**TASK OBJECTIVE**
Below are records to be transcribed exactly; any pictures should be left out.

**THE DATA**
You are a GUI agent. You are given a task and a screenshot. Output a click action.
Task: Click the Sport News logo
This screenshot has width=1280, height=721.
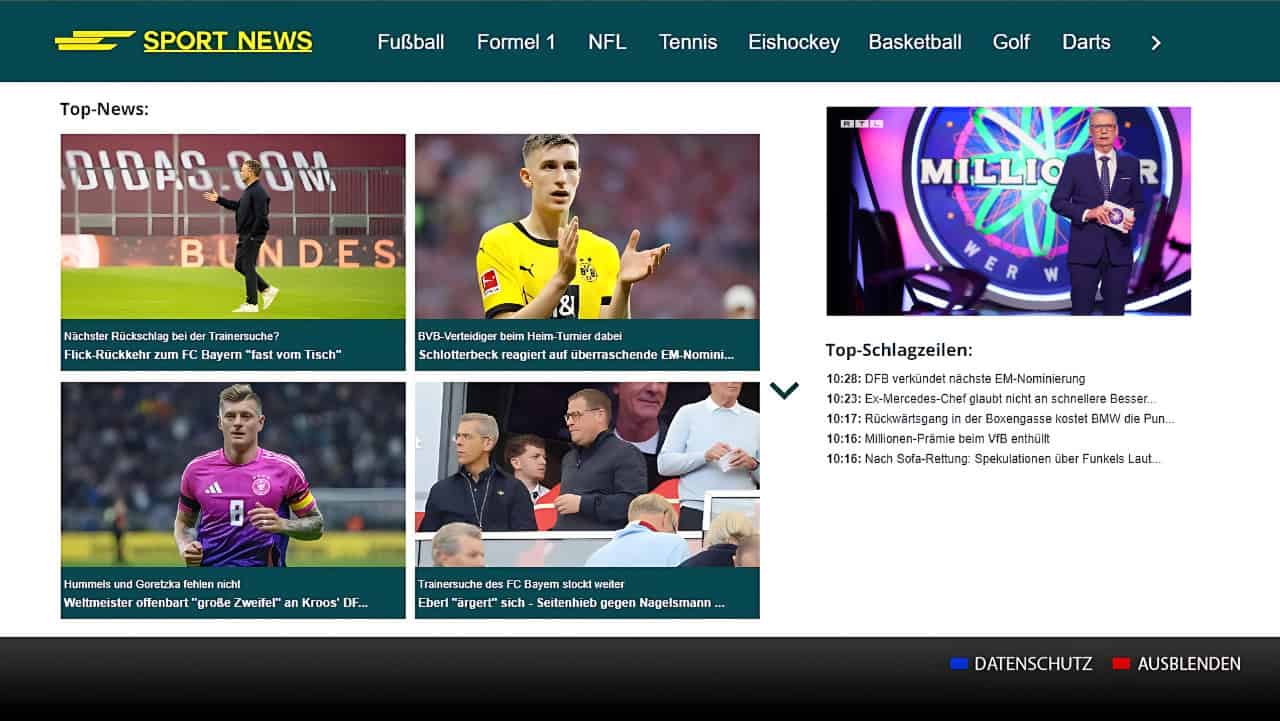184,41
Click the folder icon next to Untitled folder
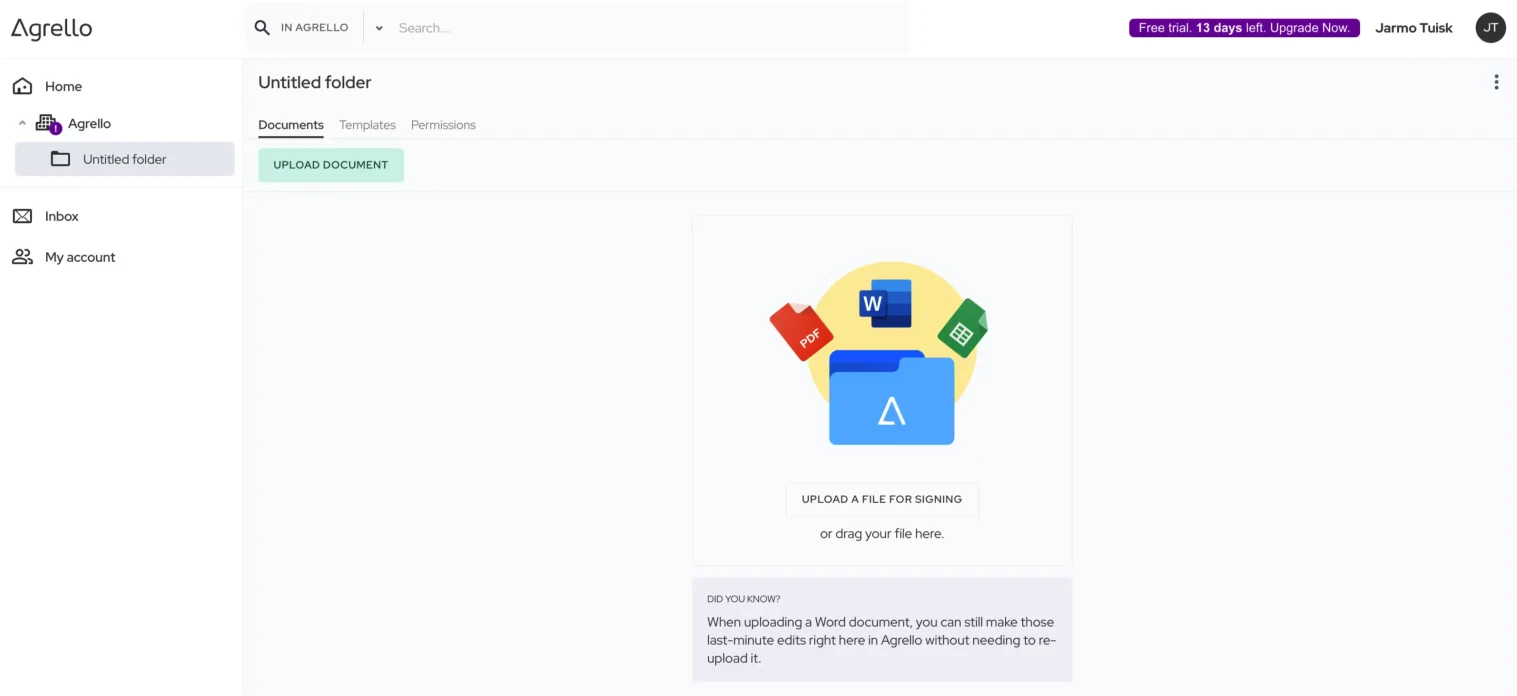Viewport: 1517px width, 696px height. tap(60, 158)
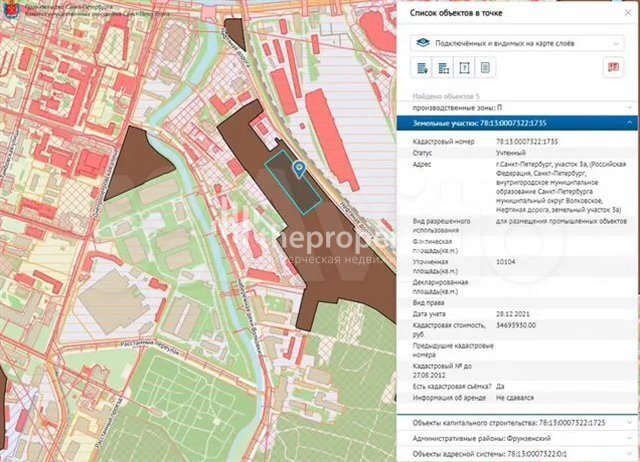Click the cadastral number value 78:13:0007322:1735
This screenshot has height=462, width=640.
pos(529,142)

**EXERCISE OUTPUT**
You are a GUI agent. You are given a task and a screenshot. Output a click action.
Task: Click the Sport News logo
This screenshot has width=1280, height=721.
184,41
Click the folder icon next to Untitled folder
Viewport: 1517px width, 696px height. tap(60, 158)
Click the cadastral number value 78:13:0007322:1735
This screenshot has height=462, width=640.
pos(529,142)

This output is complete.